50cc homelite!! I just traded a 2.1CI top handle eager beaver in so so shape for a Homelite 330 (53cc) with what appears to have the classic air boot leak. ($10 dollar fix). It has a 20" bar. I was thinking about milling with it in my mini mill, once its fixed up.


----------



## Zodiac45 (Mar 2, 2009)

I remove the dogs when using the saw for milling. Your Solo should do ok for you but if you're only thinking if 20" wood why bother with the 36" bar? Opps sorry I see that answer. You only have the 20" and 36". Gotchya. 24" is a handy size (for me) as I'm not often milling large stuff. Saw pulls it easier too.


----------



## SilverBox (Mar 3, 2009)

Well it rained all day again, so I did a lil work on the mill till I came to a stopping point. I need some U bolts to finish up, I was at HD yesterday but the bin with the right size was empty of course. The downriggers came out pretty good, I just welded the nuts right to the 1" tube and used 5/16" bolts 2" long, it slips right onto the bar and tightens up just fine. My 36" bar came also, so I mounted er up on the Solo, its awfully bar heavy now .


----------



## dustytools (Mar 3, 2009)

Looking good. When are we gonna see some dust flying?


----------



## BobL (Mar 3, 2009)

Doh! . . . . . you put the clamping bolts right where the wheel should go.

Those clamps also means you will need wider skids than usual.

Here's a no skid design that uses 2 wheels (the black rectangles are wheels).

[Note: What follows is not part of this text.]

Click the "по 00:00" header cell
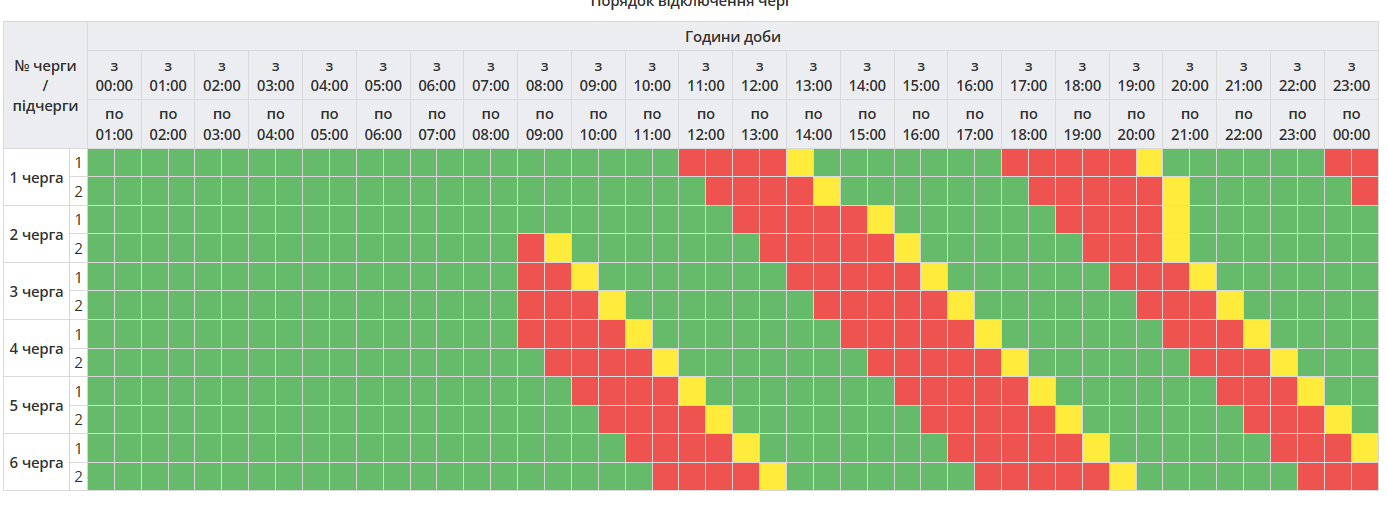This screenshot has height=517, width=1387. coord(1351,124)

A minor advantage with this is if the bar slips the chain contacts rubber and not steel.


----------



## SilverBox (Mar 4, 2009)

Well I tried out the alaskan today, it did ok, but it sure seems like I'm having to push to hard. Its almost like I'm having a bit of blade bind, like the blade is angling away from the plane of the platform sitting on the log ever so slightly causing the blade to move at a tiny downward angle.. But I could be wrong. Maybe I need to file the rakers down a lil or something.. I did put a lil wheel on it btw bobL, but you can't see it in the pics, a small 1" diameter swivel wheel mounted right next to the blade grabbing bolts.

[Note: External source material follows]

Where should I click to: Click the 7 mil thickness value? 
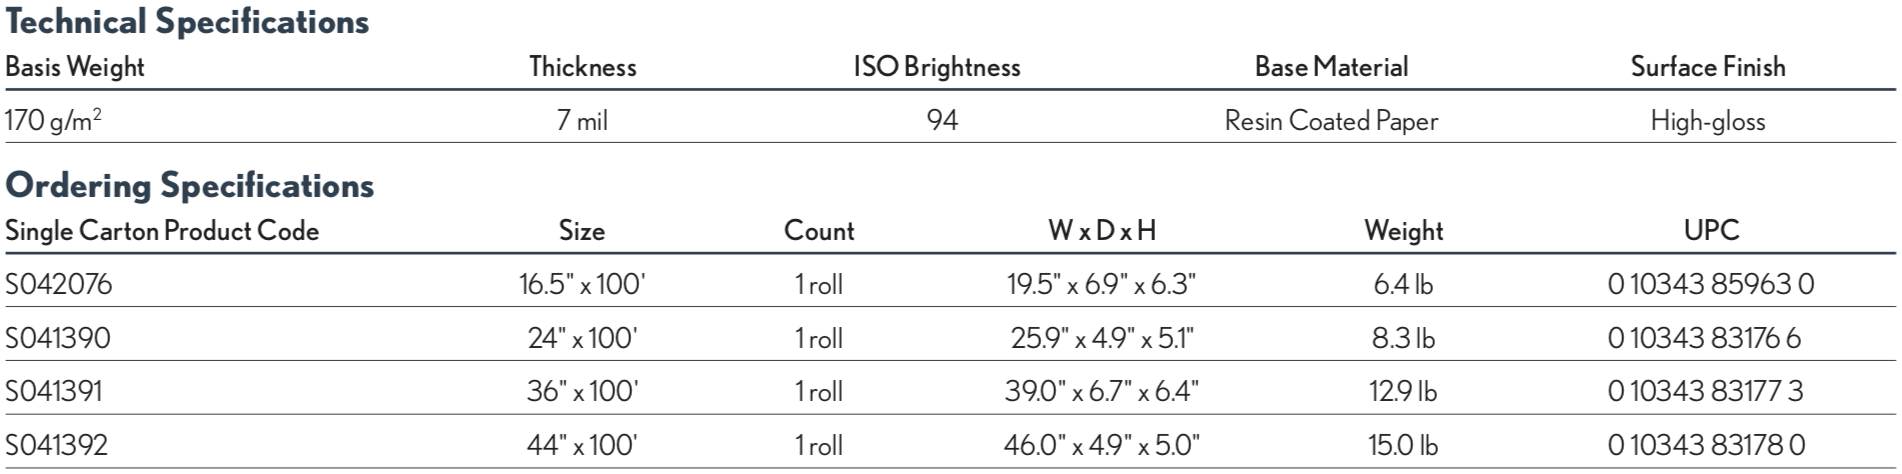pyautogui.click(x=582, y=121)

The Pioneer 650 did great on the mini mill, its like that slow rpm torque of it pulls it right thru the wood, you don't have to push at all, it even pulls itself thru the wood uphill!!

Pics:


----------



## BobL (Mar 4, 2009)

SilverBox said:


> Well I tried out the alaskan today, it did ok, but it sure seems like I'm having to push to hard. Its almost like I'm having a bit of blade bind, like the blade is angling away from the plane of the platform sitting on the log ever so slightly causing the blade to move at a tiny downward angle.. But I could be wrong.


It should not be that hard especially on such a small log. To check the parallel between the bar and the mill rails, clamp a straight piece of wood onto the rails between the rails and the bar and decrease the cutting height so the rails and the bar touch the wood. Then check for gaps between the bar and the wood. It's likely the V-seats welded to the mill are not perpendicular to the rails. The V-seats only need to be a couple of degrees out to make things difficult. as you experienced with the pioneer, if its working right it should want to pull its way through.

The other possibility is the chain cutters are working better on one side than the other. You need to make sure the cutters are all the same length and rakers are set properly



> Maybe I need to file the rakers down a lil or something.. I did put a lil wheel on it btw bobL, but you can't see it in the pics, a small 1" diameter swivel wheel mounted right next to the blade grabbing bolts.


OK - cool

A couple of other tips. With such a small log it should be easy to lift it off the ground so you don't have to mill on your knees. Also get the start end higher than the finish end so you are milling downhill. getting the chain fully sharp and rakers set right will also make a difference.

Cheers


----------



## SilverBox (Mar 7, 2009)

BobL said:


> To check the parallel between the bar and the mill rails, clamp a straight piece of wood onto the rails between the rails and the bar and decrease the cutting height so the rails and the bar touch the wood.




I used a piece of 1"x1" square tube steel to check. Yup its off, kinda figured it was, it sure seemed like it when I was watching from the side, had someone else push it thru for a few cuts.







It looks like about 1/8" of gap in about 3". around 1 in 24, or 2.3 degrees off. Thats whats causing the problem, gotta reweld it. I think I'm just gonna cut the base of the downrigger vertical most of the way and open up a very small gap (about 3/64") and reweld them. That should fix it.


----------



## BobL (Mar 7, 2009)

SilverBox said:


> It looks like about 1/8" of gap in about 3". around 1 in 24, or 2.3 degrees off. Thats whats causing the problem, gotta reweld it. I think I'm just gonna cut the base of the downrigger vertical most of the way and open up a very small gap (about 3/64") and reweld them. That should fix it.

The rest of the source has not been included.